■ Texto a ler
============================================================
Os traumas também prescrevem

O facto do crime de homicídio prescrever em Portugal é daquelas situações horrendas que fazem a voz peixeira cá do íntimo querer exclamar de imediato: ‘Oh pá, só neste país!’.

essa voz tem razão. lembro-me de ouvi-la sussurrar quando me sentava nos bancos da faculdade de direito de lisboa, sobre este assunto e outros. a usucapião intrigava-me. então fulano fica 20 anos na posse de algo que não lhe pertence e a lei atribui-lhe só por isso o direito de propriedade? como indivíduo distraído que sempre fui, tomei providências. quase não tenho bens e ando frequentemente com a casa às costas. não vá o diabo tecê-las. fujo dos okupas como um vampiro da cruz. e ainda choro, regularmente, os cds, livros e dvds emprestadados.

todavia, revista e aumentada, há que deduzir ser esta – a falta de memória, a redenção por via burocrática – uma triste característica de portugal. basta ver como (não) lidamos com os nossos próprios traumas. um acontecimento a roçar o miraculoso como o da salvação dos pescadores caxineiros do virgem do sameiro, neste momento, e fosse a nacionalidade deles outra, já estaria a ser negociado para diversos tipos de media. isaltino estaria preso. sócrates jamais voltaria ao activo na política.

somos assim. um país de costas voltadas para o mar mas com memória de peixe. perdoamos tudo, pior, esquecemos tudo (teoria da não-inscrição, josé gil). e até os traumas colectivos, nacionais, deixamos prescrever antes de os tratarmos artisticamente.

há quanto tempo foi a tragédia de entre-os-rios? quanta ficção existe sobre ela? que peças de teatro foram escritas sobre a repercussão da morte de sá carneiro em plena democracia gatinhante? e a guerra colonial? enquanto, nos eua, devem contar-se por milhares os filmes, séries, peças, livros e etc. sobre o vietname, por cá praticamente só em tempos recentes começámos a falar sobre o assunto no divã (excelente série documental a guerra, de joaquim furtado; ou memórias de ex-combatentes no correio da manhã). e assim vamos andando, cantando – êxitos televisivos com base no karaoke, e rindo – humor de trocadilho, careta e innuendo sexual.
============================================================
■ Dados fornecidos
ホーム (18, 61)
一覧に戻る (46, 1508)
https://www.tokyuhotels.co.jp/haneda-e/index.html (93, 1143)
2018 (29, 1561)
============================================================
■ Tarefa escrita
Repita fielmente o trecho do texto sobre os traumas que prescrevem, desde "somos assim. um" até "e innuendo sexual.". A listagem não é necessária para realizar o que se pede.

■ Resposta completa
somos assim. um país de costas voltadas para o mar mas com memória de peixe. perdoamos tudo, pior, esquecemos tudo (teoria da não-inscrição, josé gil). e até os traumas colectivos, nacionais, deixamos prescrever antes de os tratarmos artisticamente.

há quanto tempo foi a tragédia de entre-os-rios? quanta ficção existe sobre ela? que peças de teatro foram escritas sobre a repercussão da morte de sá carneiro em plena democracia gatinhante? e a guerra colonial? enquanto, nos eua, devem contar-se por milhares os filmes, séries, peças, livros e etc. sobre o vietname, por cá praticamente só em tempos recentes começámos a falar sobre o assunto no divã (excelente série documental a guerra, de joaquim furtado; ou memórias de ex-combatentes no correio da manhã). e assim vamos andando, cantando – êxitos televisivos com base no karaoke, e rindo – humor de trocadilho, careta e innuendo sexual.